** Source information follows **

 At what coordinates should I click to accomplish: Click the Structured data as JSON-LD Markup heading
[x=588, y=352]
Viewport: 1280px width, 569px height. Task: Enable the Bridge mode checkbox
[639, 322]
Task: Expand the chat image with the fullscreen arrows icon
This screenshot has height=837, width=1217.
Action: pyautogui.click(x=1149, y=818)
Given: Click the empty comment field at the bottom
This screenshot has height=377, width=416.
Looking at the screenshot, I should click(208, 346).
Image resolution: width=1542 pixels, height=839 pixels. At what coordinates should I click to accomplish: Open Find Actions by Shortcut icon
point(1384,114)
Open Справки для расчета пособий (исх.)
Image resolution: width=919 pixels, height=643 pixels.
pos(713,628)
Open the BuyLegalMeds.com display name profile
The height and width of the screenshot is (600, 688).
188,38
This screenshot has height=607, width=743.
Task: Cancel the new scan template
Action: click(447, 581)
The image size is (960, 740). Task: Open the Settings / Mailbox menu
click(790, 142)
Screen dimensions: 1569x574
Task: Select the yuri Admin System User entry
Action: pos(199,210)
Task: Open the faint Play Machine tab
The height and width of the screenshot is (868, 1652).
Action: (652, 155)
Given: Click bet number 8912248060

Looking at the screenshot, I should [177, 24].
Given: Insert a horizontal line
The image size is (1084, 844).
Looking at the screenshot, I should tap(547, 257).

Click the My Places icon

** End of Source information **

Task instructions: Since the material above must be kept intact, output it exactly as it is.

Task result:
 At what coordinates should I click to accomplish: Click the Structured data as JSON-LD Markup heading
[x=588, y=352]
Viewport: 1280px width, 569px height. Task: Enable the Bridge mode checkbox
[639, 322]
Task: Expand the chat image with the fullscreen arrows icon
This screenshot has height=837, width=1217.
Action: pyautogui.click(x=1149, y=818)
Given: Click the empty comment field at the bottom
This screenshot has height=377, width=416.
Looking at the screenshot, I should click(208, 346).
Image resolution: width=1542 pixels, height=839 pixels. At what coordinates should I click to accomplish: Open Find Actions by Shortcut icon
point(1384,114)
Open Справки для расчета пособий (исх.)
Image resolution: width=919 pixels, height=643 pixels.
pos(713,628)
Open the BuyLegalMeds.com display name profile
The height and width of the screenshot is (600, 688).
188,38
This screenshot has height=607, width=743.
Task: Cancel the new scan template
Action: click(447, 581)
The image size is (960, 740). Task: Open the Settings / Mailbox menu
click(790, 142)
Screen dimensions: 1569x574
Task: Select the yuri Admin System User entry
Action: pos(199,210)
Task: Open the faint Play Machine tab
The height and width of the screenshot is (868, 1652).
Action: (652, 155)
Given: Click bet number 8912248060

Looking at the screenshot, I should [177, 24].
Given: Insert a horizontal line
The image size is (1084, 844).
Looking at the screenshot, I should tap(547, 257).

Click the My Places icon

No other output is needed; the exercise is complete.